Mine, on the other hand, is a mess. The flat itself is in a mansion block, and therefore lovely and large, but interiors have never been quite my thing, and the fact that most of the furniture was passed on by elderly relatives or well-meaning friends has never particularly bothered me.

It bothers Si, though. Every time he comes over he sits on the sofa, growing more and more fidgety, before getting up and re-arranging. He pulls books off the bookshelf and arranges them in neat little piles on the coffee table, together with whatever bowls he can find.

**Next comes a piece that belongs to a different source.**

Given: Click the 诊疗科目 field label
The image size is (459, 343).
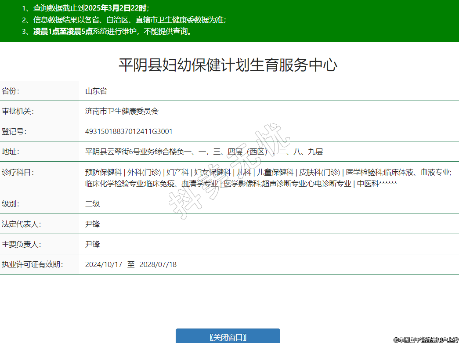Looking at the screenshot, I should point(18,172).
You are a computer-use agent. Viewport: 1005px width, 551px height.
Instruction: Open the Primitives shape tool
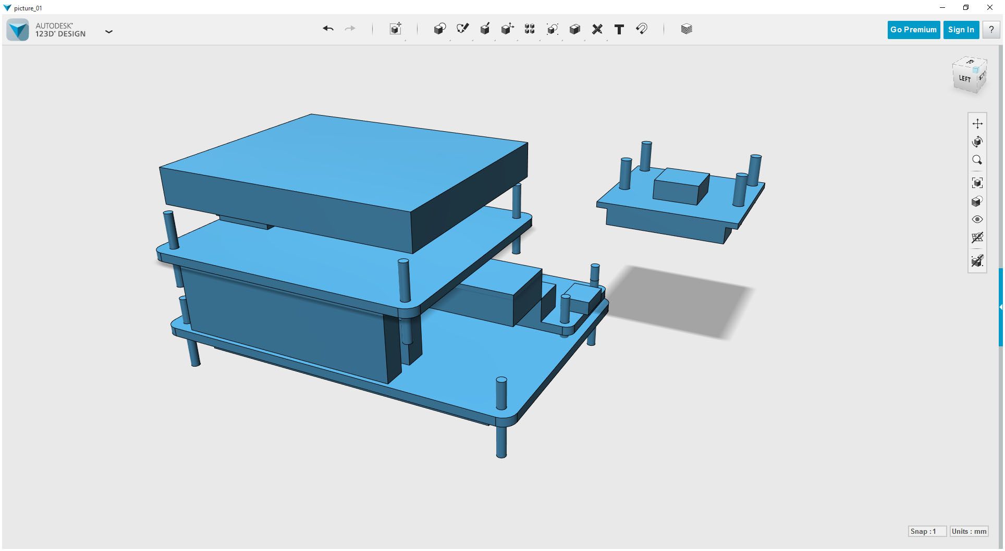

He plumps up cushions and rummages around in my wardrobe for old scarves, which he drapes over furniture. Si’s a big believer in draping, although he claims he hates it and is resorting to desperate measures to hide the ‘hideous pieces of crap’. He collects mugs that are gathering mould, and, shooting me filthy looks, takes them into the kitchen, stands them in the sink and covers them in hot, soapy water.

He has been known to get the vacuum out of the cupboard and do the entire flat, but, as he says, hoovering has never been his favourite job. Give him a pair of rubber gloves and a can of Pledge, however, and he is as happy as anything.

I run around the living room, gathering papers, videos, books, and stack them in a precarious pile next to the sofa, well out of Si’s view. The mugs are literally thrown into the sink, and then I remember the bed and rush in to shake out the duvet.

‘Only real sluts don’t make their bed,’ Si said one day, after which point I have tried to remember to make it. At least when he’s coming over.

At seven thirty on the dot the doorbell rings. I haven’t had time for a bath, and I run to the door tugging a cream cardigan over my head because I can’t be bothered to undo the buttons.

‘Are my eyes deceiving me? Could that be… cream?’ says Si. ‘That’s adventurous. What happened to basic black? I don’t think I’ve seen you in a colour for years.’

‘It’s not a colour,’ I say grumpily. ‘It’s cream. Anyway, would you like to come in for two seconds to see how tidy I am?’

Si pops his head round the living room door and marches straight over to the side of the sofa. The bit that’s supposed to be hidden from view. One tap of his toe and the pile is once again all over the floor.

‘Cath, my love, did you think my instincts would have failed me? Did you think, perhaps, that they had gone absent without leave? Or perhaps you think I’m rather stupid…’

‘All right, all right. Sorry. But you have to admit it looks okay.’

‘No,’ Si says slowly. ‘Although relatively speaking I suppose I’ll have to concede it does.’ He checks his watch. ‘Josh said quarter to. Shall we wander over?’

I nod and grab my coat, turning to see Si watching me.

‘Sweets,’ he says. ‘You really should make more of an effort. Put on just a tiny bit of make-up on this gorgeous spring evening. What if Mr Perfect turns up?’

‘I don’t need Mr Perfect,’ I say, closing the door behind us and tucking my arm cosily into Si’s. ‘I already have you.’